## PASSAGE TO READ
Early Life
Author Ray
Douglas Bradbury was born on August 22, 1920, in Waukegan, Illinois, to Leonard
Spaulding Bradbury, a lineman for power and telephone utilities, and Ester
Moberg Bradbury, a Swedish immigrant. Bradbury enjoyed a relatively idyllic
childhood in Waukegan, which he later incorporated into several
semi-autobiographical novels and short stories. As a child, he was a huge fan
of magicians, and a voracious reader of adventure and fantasy
fiction—especially L. Frank Baum, Jules Verne and Edgar Rice Burroughs.
Bradbury decided
to become a writer at about age 12 or 13. He later said that he made the
decision in hopes of emulating his heroes, and to "live forever"
through his fiction.
Bradbury's
family moved to Los Angeles, California in 1934. As a teenager, he participated
in his school's drama club and occasionally befriended Hollywood celebrities.
His first official pay as a writer came for contributing a joke to George Burns's
Burns & Allen Show. After graduation from high school in 1938, Bradbury
couldn't afford to go to college, so he went to the local library instead.
"Libraries raised me," he later said. "I believe in libraries
because most students don't have any money. When I graduated from high school,
it was during the Depression, and we had no money. I couldn't go to college, so
I went to the library three days a week for 10 years."
Literary Works and Honors
To support
himself while he wrote, Bradbury sold newspapers. He published his first short
story in a fan magazine in 1938, the same year he graduated from high school.
The next year, he published four issues of his own fan magazine, Futuria
Fantasia. Nearly every piece in the magazine was written by Bradbury himself;
he used a variety of pseudonyms to try to hide the fact that the magazine was a
virtual one-man show. "I was still years away from writing my first good
short story," he later said, "but I could see my future. I knew where
I wanted to go."
Bradbury sold
his first professional piece, the story "Pendulum," in November 1941,
just a month before the United States entered World War II, following the
Japanese attack on Pearl Harbor. Ruled ineligible for military service by his
local draft board because of his vision problems, Bradbury became a full-time
writer by early 1943. His first collection of short stories, Dark Carnival, was
published in 1947.

## TASKS TO PERFORM
- 1) According to the Ray Bradbury biography, what was the title of the first professional piece Bradbury sold?
- 2) Reproduce everything in the Ray Bradbury biography from "through his fiction." down to "local library instead.".
- 3) Resume the Ray Bradbury biography, picking up directly after its final sentence.

## DATA LINES
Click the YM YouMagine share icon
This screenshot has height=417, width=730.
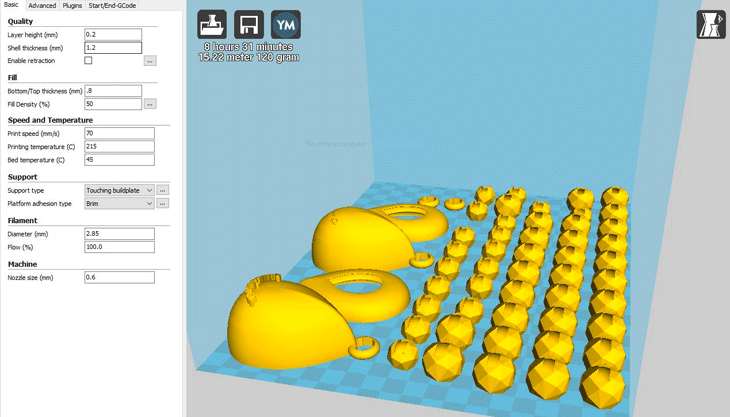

## OUTPUTS
- 1) "Pendulum"

- 2)
through his fiction.
Bradbury's
family moved to Los Angeles, California in 1934. As a teenager, he participated
in his school's drama club and occasionally befriended Hollywood celebrities.
His first official pay as a writer came for contributing a joke to George Burns's
Burns & Allen Show. After graduation from high school in 1938, Bradbury
couldn't afford to go to college, so he went to the local library instead.

- 3)
That same year,
he married Marguerite "Maggie" McClure, whom he met while she was
working as a clerk at a bookstore. McClure was the breadwinner in the early
days of their marriage, supporting Bradbury as he worked on his writing for
little to no pay. The couple had four daughters, Susan (1949), Ramona (1951),
Bettina (1955) and Alexandra (1958).
In 1950,
Bradbury published his first major work, The Martian Chronicles, which detailed
the conflict between humans colonizing the red planet and the native Martians
they encountered there. While taken by many to be a work of science fiction,
Bradbury himself considered it to be fantasy. "I don't write science
fiction," he said. "Science fiction is a depiction of the real.
Fantasy is a depiction of the unreal. So Martian Chronicles is not science
fiction, it's fantasy. It couldn't happen, you see?" Television and comic
book adaptations of Bradbury's short stories began to appear in 1951, introducing
him to a wider audience.
Bradbury's
best-known work, Fahrenheit 451, published in 1953, became an instant classic
in the era of McCarthyism for its exploration of themes of censorship and
conformity. In 2007, Bradbury himself disputed that censorship was the main
theme of Fahrenheit 451, instead explaining the book as a story about how
television drives away interest in reading: "Television gives you the
dates of Napoleon, but not who he was."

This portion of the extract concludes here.